Disturbing reports continue to emerge about multiple mass graves in Gaza, in which some Palestinian victims were reportedly found stripped naked with their hands tied. Hospital patients were found naked with catheters and IV’s still attached, and doctors still wearing their scrubs and surgical gloves with their hands zip-tied and shot in the head. These development follow the recovery of hundreds of bodies “buried deep in the ground and covered with waste” at Nasser Hospital in Khan Younis. Another grave was discovered near Al-Shifa Hospital in Gaza City in the north. A total of 283 bodies were recovered at Nasser Hospital, of which 42 were identified.
“Among the deceased were allegedly older people, women and wounded, while others were found tied with their hands…tied and stripped of their clothes.”
Ravina Shamdasani, spokesperson for the UN High Commissioner for Human Rights
There is no shortage of horrifying updates as this genocide creeps closer to its seventh month.
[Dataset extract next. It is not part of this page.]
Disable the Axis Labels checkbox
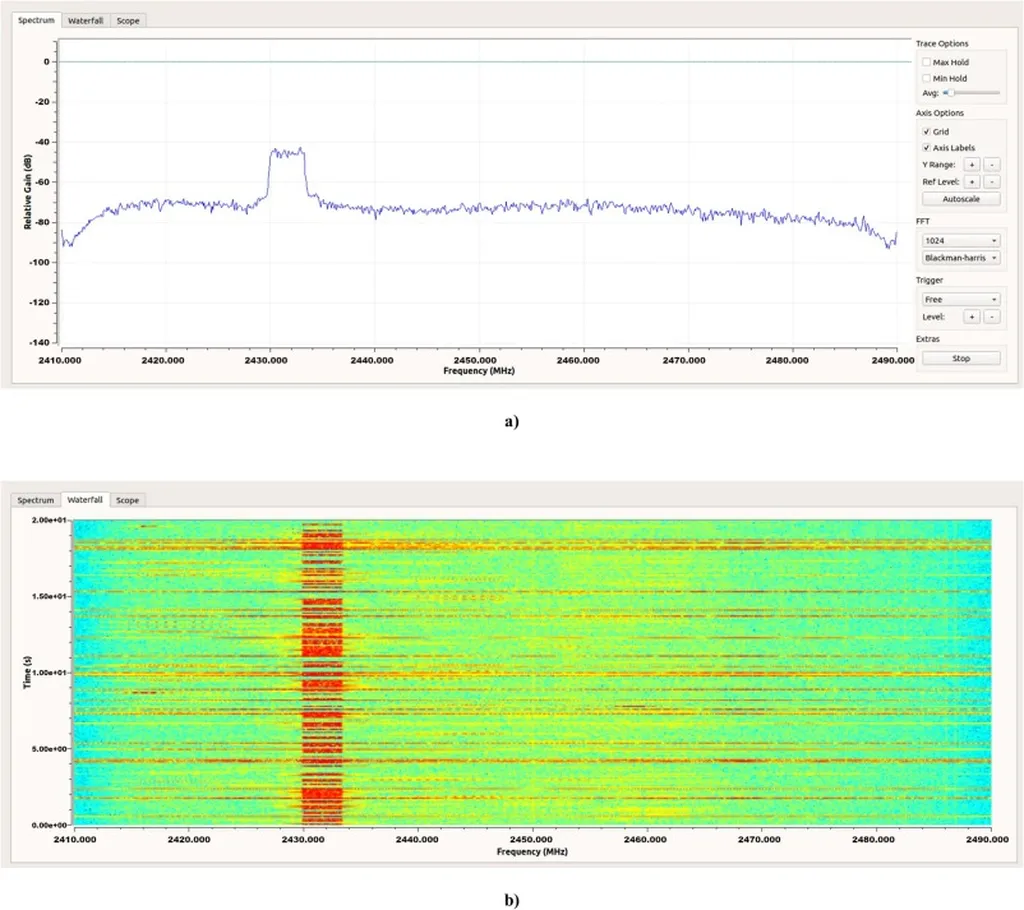1024x910 pixels. 927,148
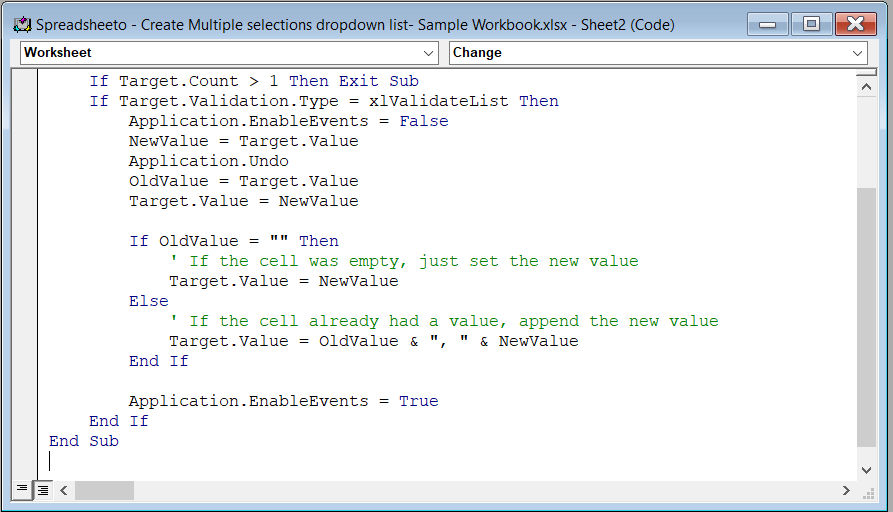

Shaimaa, the eldest daughter of the beloved and recently-murdered Palestinian poet and academic Refaat Alareer was also recently murdered along with her husband, engineer Mohammed Abdel Aziz Siyam, and their newborn baby Abdul Rahman. The family was targeted in their apartment and killed in an airstrike from the apartheid state, a devastatingly familiar method of execution. The defenders of apartheid assassinated the author of a poem about a form of political immortality, and then they assassinated the person he addressed the poem to, along with an entire branch of his family tree.
The Nation published this extraordinary story of a 14-year-old named Lujayn in Khan Younis, and what happened when the occupying Israeli military came to destroy her house. I’ll give you a hint, dear reader, it’s nothing good.
It’s easy to forget, amid all this violence and repression, that we are also living in a time of unimaginable courage. Many of these college students are risking their academic futures by daring to speak out for their beliefs. There are countless stories of brave faculty and school administrators stepping up and putting their bodies on the line to defend their students, risking personal injury as well as professional repercussions. It’s equally important to seek out and recognize these instances of bravery to find hope anywhere we can. For example, enjoy this video of an adorable little Palestinian child celebrating his birthday in a refugee camp, finding joy wherever possible. Keep showing up and speaking out my pals. Don’t give up hope.